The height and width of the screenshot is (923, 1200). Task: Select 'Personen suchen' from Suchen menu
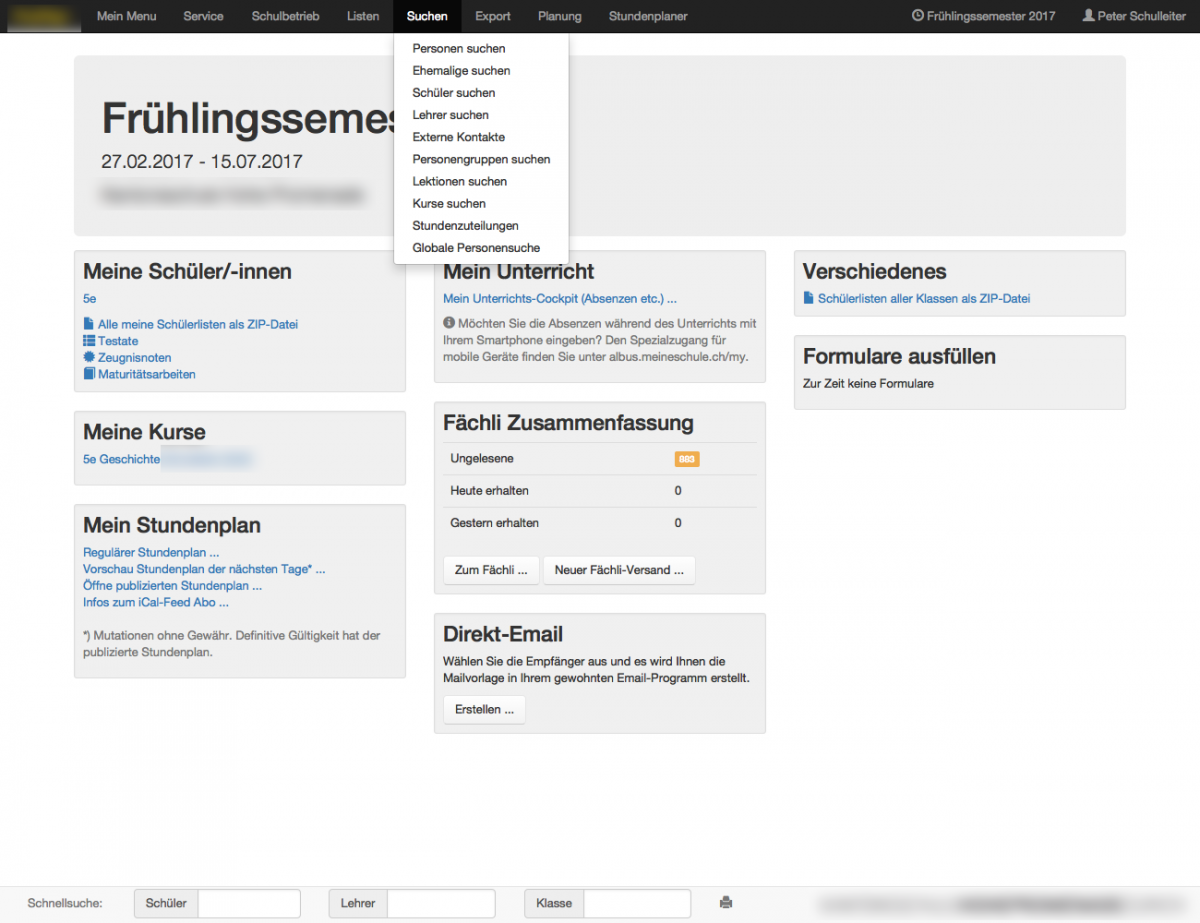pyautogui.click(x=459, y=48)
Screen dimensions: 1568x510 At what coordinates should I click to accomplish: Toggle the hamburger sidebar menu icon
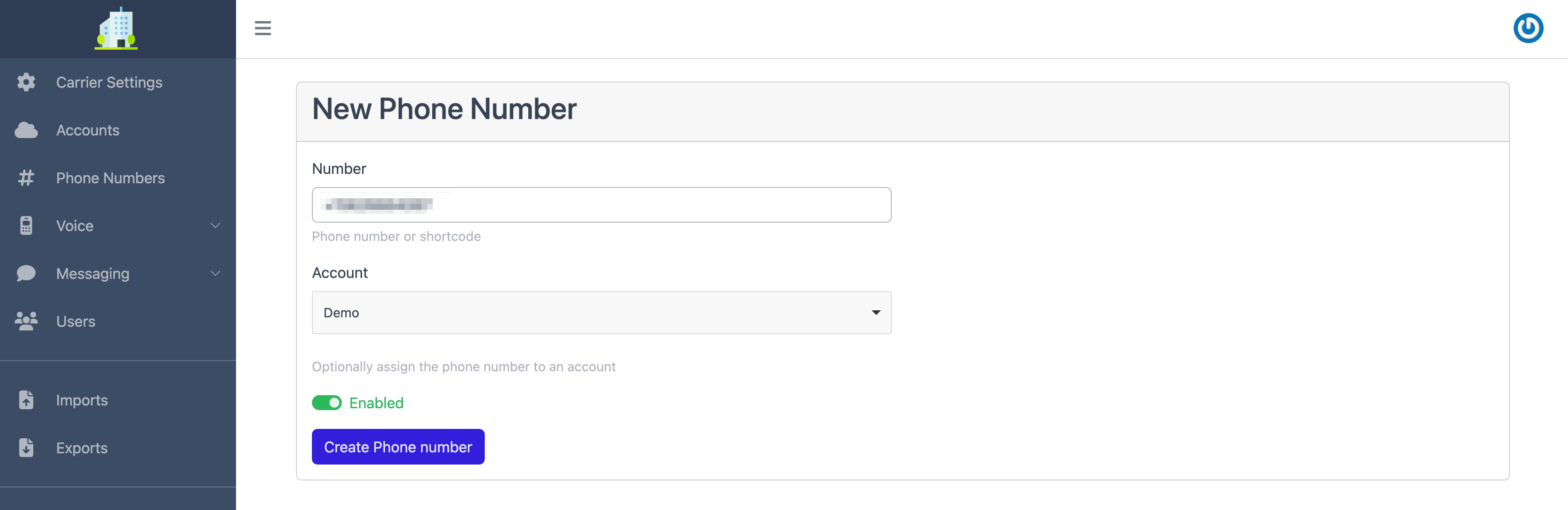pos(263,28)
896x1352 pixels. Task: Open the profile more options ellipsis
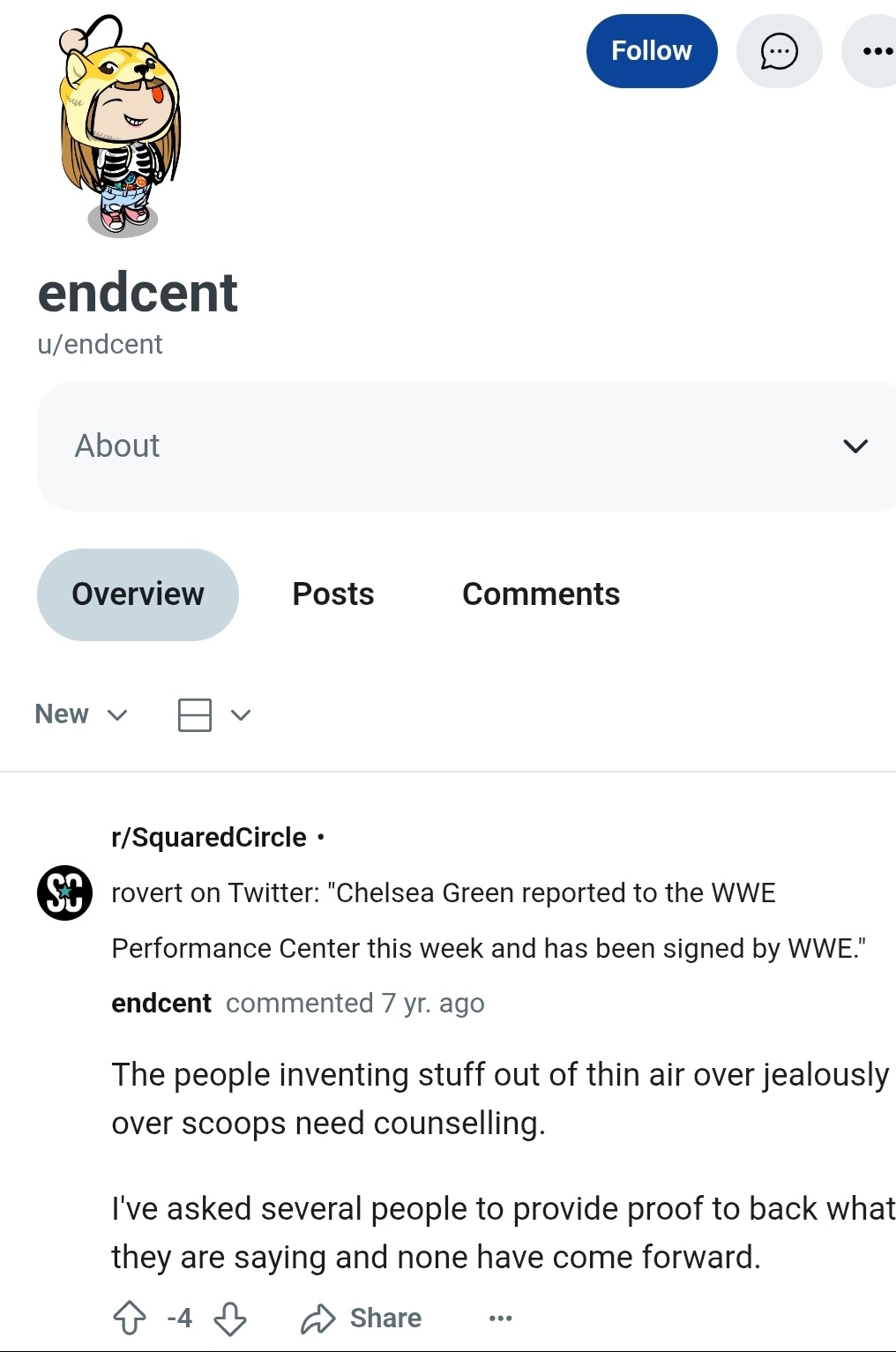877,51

++++++++++++++++++++

**Work task**
Give the data again exactly as it stands, apart from the pictures.

**Exercise response**
The height and width of the screenshot is (923, 1200). Task: Select 'Personen suchen' from Suchen menu
pyautogui.click(x=459, y=48)
Screen dimensions: 1568x510 At what coordinates should I click to accomplish: Toggle the hamburger sidebar menu icon
pos(263,28)
896x1352 pixels. Task: Open the profile more options ellipsis
877,51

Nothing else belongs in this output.